Nutrition Guidelines for Cancer Prevention
Scientists estimate that 30-40% of all cancers could be prevented by eating a healthy diet, getting regular physical activity, and maintaining a healthy weight. These are the current guidelines to help you make choices that will significantly lower your cancer risk. At the same time, you’ll be lowering your risk for a variety of other chronic diseases like heart disease, stroke, hypertension, and adult-onset diabetes, while improving your overall health.

Choose a diet rich in a variety of plant-based foods
Consume at least 7 servings of whole grains such as brown rice, barley, oats, legumes, and whole wheat breads each day.

2/3 or more of your plate should include vegetables, fruits, whole grains, and beans because scientists have documented that various vitamins, minerals, and other antioxidant nutrients within these foods fight -and even reverse- the cancer process and are more effective than dietary supplements .
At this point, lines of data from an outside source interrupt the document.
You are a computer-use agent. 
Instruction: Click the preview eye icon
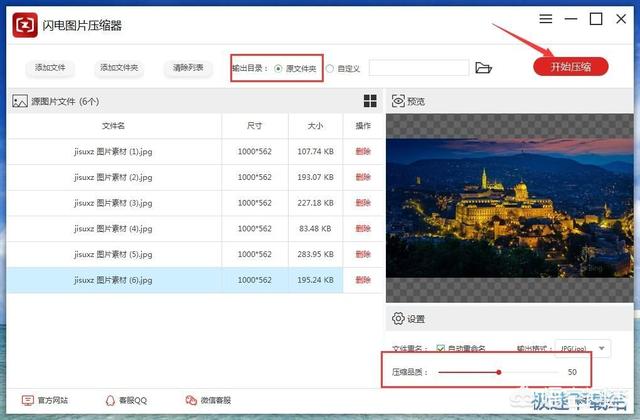click(397, 101)
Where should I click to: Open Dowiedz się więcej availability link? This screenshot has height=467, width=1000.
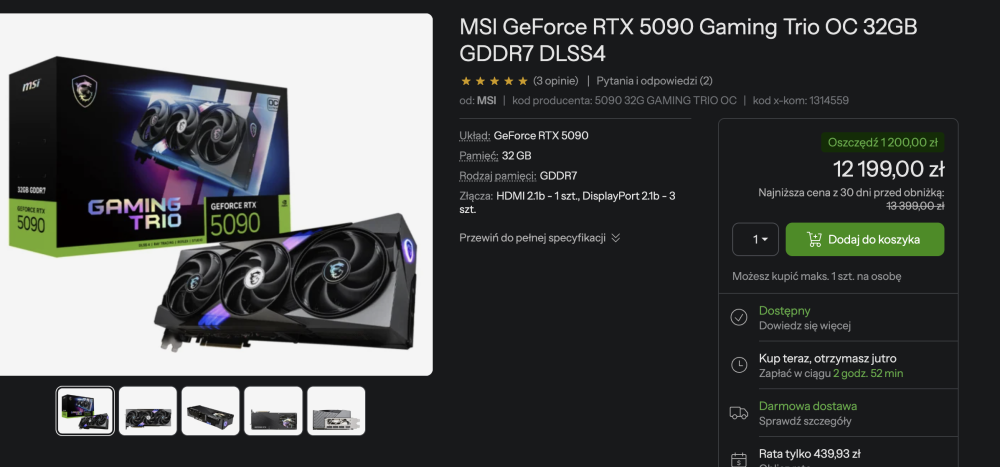tap(805, 325)
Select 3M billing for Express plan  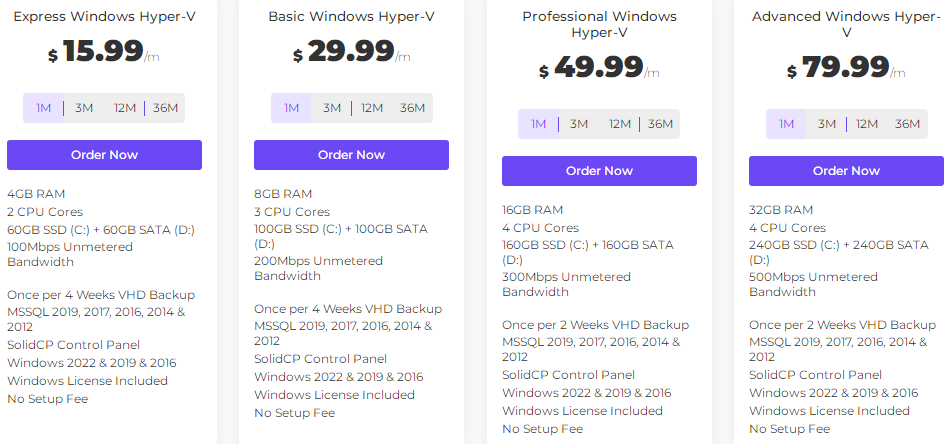tap(84, 108)
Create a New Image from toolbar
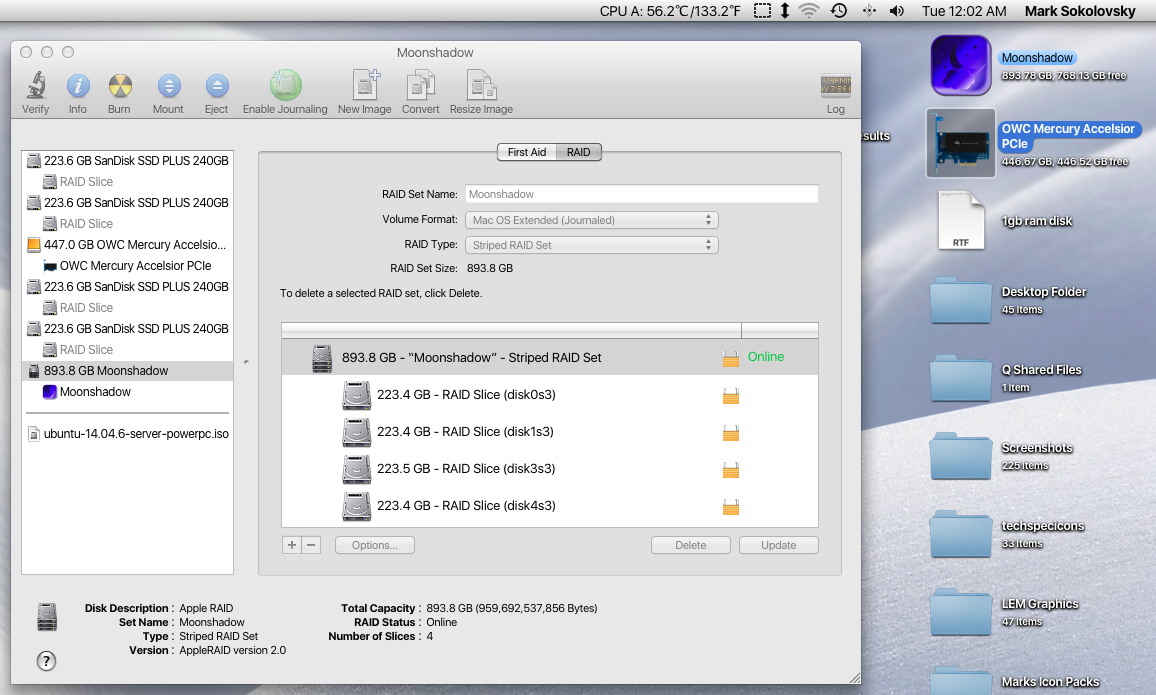The height and width of the screenshot is (695, 1156). click(364, 86)
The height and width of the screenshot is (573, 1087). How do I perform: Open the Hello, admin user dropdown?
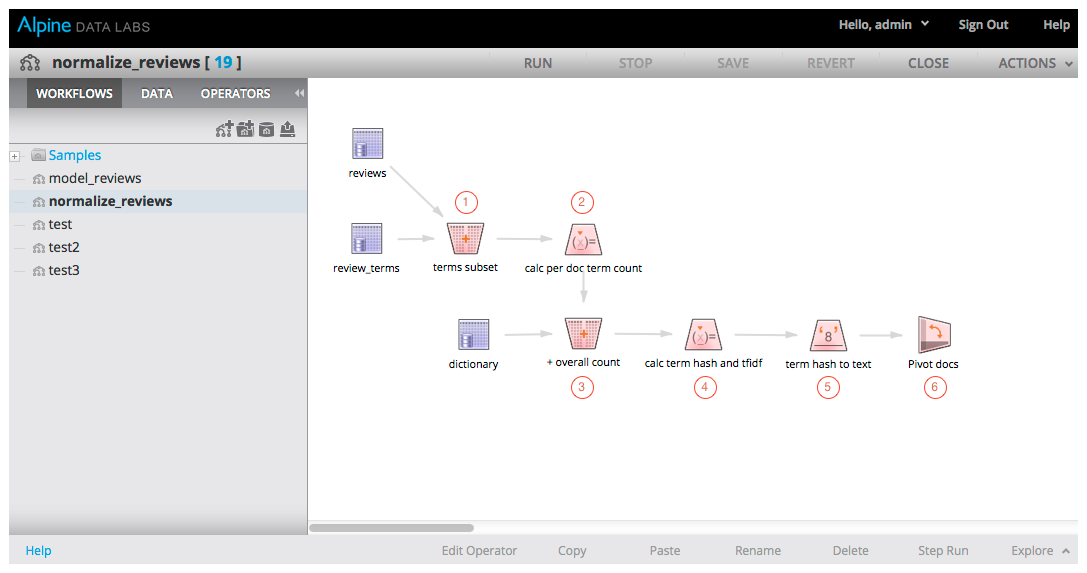883,25
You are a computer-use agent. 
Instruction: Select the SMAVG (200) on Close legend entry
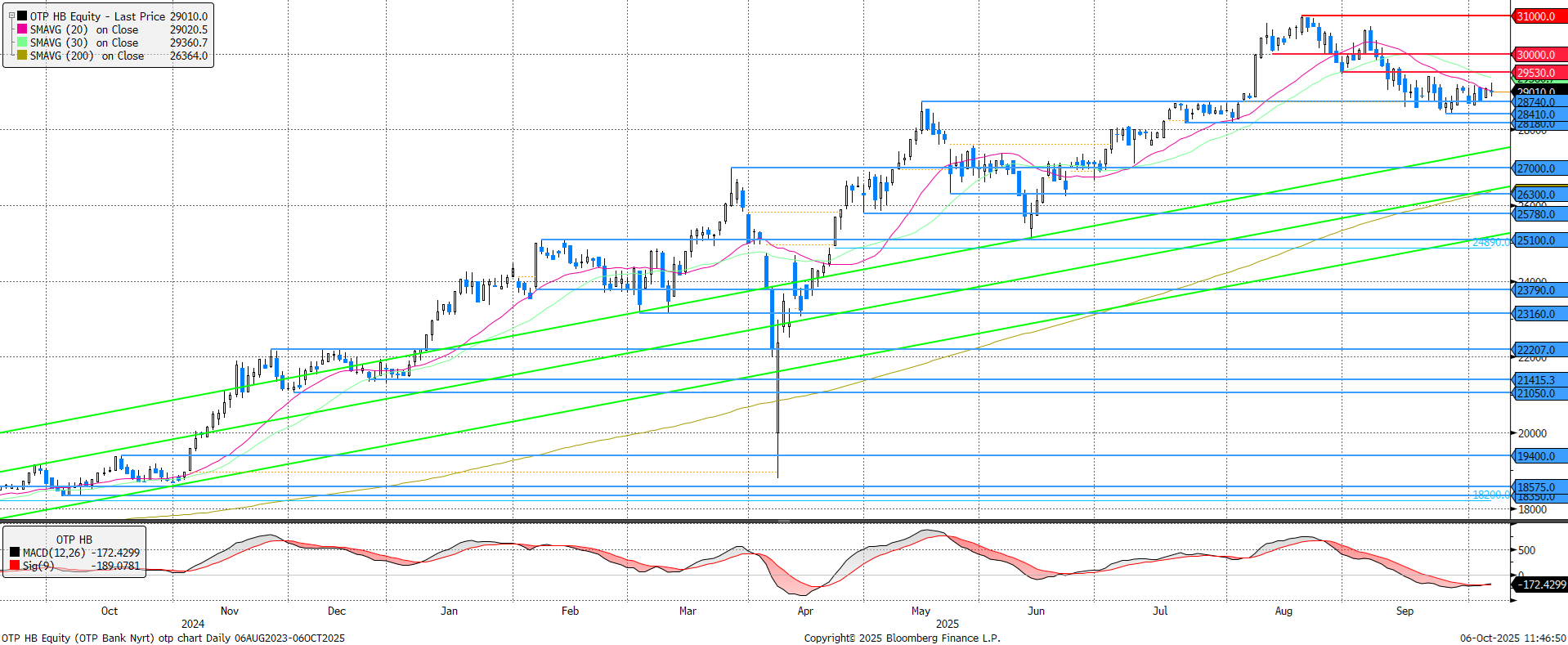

1/3 of your plate should consist of animal protein such as lean meat or eggs.
Sensible portions are encouraged; plant-based foods are more filling and satisfying meals that provide fewer calories than the typical American diet.


Eat plenty of vegetables and fruits
Consume 5-10 servings per day to provide the needed phytochemicals that protect the body’s cells from damage by cancer-causing agents.

This one change in eating habits could prevent at least 20% of all cancers.


Maintain a healthy weight and be physically active
Regular exercise burns calories, builds muscle, and helps the body run more efficiently; check with your physician before starting a workout program.

Maintaining a healthy weight and being physically active protect against colon cancer and lower the risk for lung and breast cancer.

The American Institute of Cancer Research report recommends an hour a day of moderate physical activity and an hour a week of vigorous activity.


Drink alcohol only in moderation, if at all/No tobacco use
“Moderation” means women should have no more than one drink per day, and men should have no more than two drinks a day.

Do not use tobacco in any form!


Select foods low in fat and salt
Minimize the saturated and trans-fats in your diet; choose moderate amounts of monounsaturated fats such as olive and canola oils.


Prepare and store food safely
When cooking meats, use lower-heat options like baking, poaching, stewing, roasting, and microwaving.